Opened 5 months ago
#308 new enhancement
Unused Polymorpic Parameters
Reported by: | ajbeach | Owned by: | |
---|---|---|---|
Priority: | minor | Component: | cfa-cc |
Version: | 1.0 | Keywords: | |
Cc: |
Description
I think we should consider detecting and reporting unused polymorphic attributes and possibly assertions on functions and type definitions.
It might look like this:
forall([[maybe_unused]] T) void example([[maybe_unused]] int test, int) {} forall(T | [[maybe_unused]] arithmetic( T ) ) struct rational { T numerator; T denominator; };
Now we already have a way to specify an unused parameter, leave it unnamed. This is used in the second parameter to example, but doesn't work for forall clauses because the names are part of the syntax for both parameters and assertions.
We would need to insert an extra pass, but if we get that far we could probably have a big pass that does all the extra warning checks.

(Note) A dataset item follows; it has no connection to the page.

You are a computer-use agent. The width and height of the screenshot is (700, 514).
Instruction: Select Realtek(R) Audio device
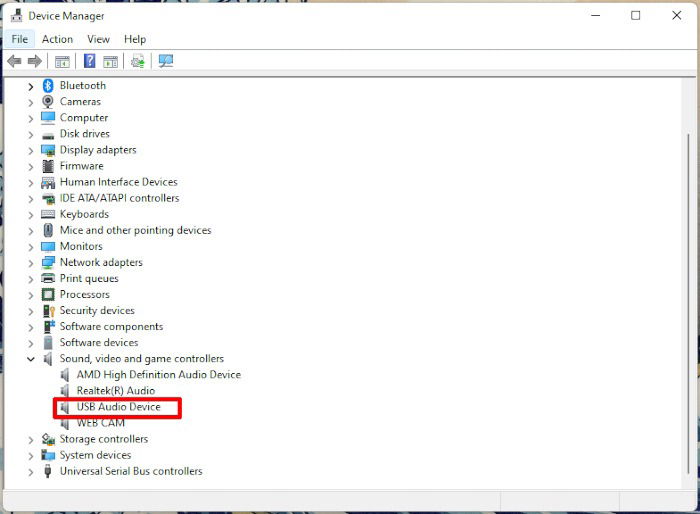(x=116, y=391)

If there is any use of a polymorphic parameter, it is fine, if there is any function in an assertion that is used, the entire assertion is fine.

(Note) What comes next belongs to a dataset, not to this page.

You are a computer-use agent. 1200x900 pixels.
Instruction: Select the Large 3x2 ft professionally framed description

From an actual language design perspective though, most languages with similar features don't have similar errors. Even if a lot of those cases turn out to be unnecessary one additional wrinkle we have in this language is there are multiple ways to declare the parameters and it is pretty easy to use one that is more robust than required and that can significantly change the underlying code, so this should generate a warning:
forall(T) struct Data { T * data; };
If a use case does require assertions than the compiler expects, you could write T & | sized(T)
(possibly with [[maybe_unused]]
to indicate to the compiler that it is on purpose. Same idea with is_value
and is_object
.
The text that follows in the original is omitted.